What you should do: Check each line below for "button" and report how many have it, nothing else.

Material provided:
-=-=-

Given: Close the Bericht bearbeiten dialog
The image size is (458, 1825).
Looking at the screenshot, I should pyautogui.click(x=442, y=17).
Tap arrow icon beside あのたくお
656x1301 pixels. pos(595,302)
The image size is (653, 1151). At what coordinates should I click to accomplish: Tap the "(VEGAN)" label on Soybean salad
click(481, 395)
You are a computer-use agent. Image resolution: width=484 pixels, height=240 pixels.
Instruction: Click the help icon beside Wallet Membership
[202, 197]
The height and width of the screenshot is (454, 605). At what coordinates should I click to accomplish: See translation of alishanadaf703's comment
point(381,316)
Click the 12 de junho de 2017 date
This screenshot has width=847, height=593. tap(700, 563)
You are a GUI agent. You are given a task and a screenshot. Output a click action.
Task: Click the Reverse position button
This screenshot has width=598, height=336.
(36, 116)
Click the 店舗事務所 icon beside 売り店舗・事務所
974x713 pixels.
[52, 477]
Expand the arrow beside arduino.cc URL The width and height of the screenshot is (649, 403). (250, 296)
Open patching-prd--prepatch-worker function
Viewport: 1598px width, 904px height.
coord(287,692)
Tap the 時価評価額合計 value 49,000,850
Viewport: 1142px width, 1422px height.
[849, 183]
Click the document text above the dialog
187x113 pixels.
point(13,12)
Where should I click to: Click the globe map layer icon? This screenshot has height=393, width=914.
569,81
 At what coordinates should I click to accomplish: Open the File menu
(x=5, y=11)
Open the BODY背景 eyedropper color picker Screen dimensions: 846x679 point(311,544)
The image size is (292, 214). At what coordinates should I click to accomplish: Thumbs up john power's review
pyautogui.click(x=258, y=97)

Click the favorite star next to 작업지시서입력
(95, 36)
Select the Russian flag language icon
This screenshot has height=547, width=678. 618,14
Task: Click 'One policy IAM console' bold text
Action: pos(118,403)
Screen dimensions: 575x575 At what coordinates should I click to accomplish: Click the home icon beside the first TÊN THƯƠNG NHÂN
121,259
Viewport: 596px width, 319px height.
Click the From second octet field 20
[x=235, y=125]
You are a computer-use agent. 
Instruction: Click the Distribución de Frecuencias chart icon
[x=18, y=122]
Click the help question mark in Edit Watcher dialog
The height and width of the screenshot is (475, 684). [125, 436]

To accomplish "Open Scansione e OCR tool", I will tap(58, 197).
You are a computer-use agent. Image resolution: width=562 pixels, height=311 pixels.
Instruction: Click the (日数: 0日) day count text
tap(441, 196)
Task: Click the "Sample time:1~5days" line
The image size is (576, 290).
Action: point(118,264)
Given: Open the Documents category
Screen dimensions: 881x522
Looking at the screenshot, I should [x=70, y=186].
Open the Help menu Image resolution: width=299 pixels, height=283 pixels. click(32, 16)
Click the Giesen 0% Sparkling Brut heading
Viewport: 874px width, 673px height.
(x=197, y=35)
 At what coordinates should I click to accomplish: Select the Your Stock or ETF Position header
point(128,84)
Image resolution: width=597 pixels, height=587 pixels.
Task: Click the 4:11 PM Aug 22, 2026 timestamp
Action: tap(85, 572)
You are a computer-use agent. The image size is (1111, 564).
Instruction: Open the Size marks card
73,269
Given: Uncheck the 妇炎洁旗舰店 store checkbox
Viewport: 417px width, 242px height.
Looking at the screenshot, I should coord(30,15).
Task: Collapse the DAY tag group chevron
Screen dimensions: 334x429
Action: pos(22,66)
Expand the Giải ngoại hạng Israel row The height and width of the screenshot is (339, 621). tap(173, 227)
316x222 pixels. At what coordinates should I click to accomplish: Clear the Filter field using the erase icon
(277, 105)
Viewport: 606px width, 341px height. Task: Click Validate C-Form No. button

-=-=-

Solution for this problem: 2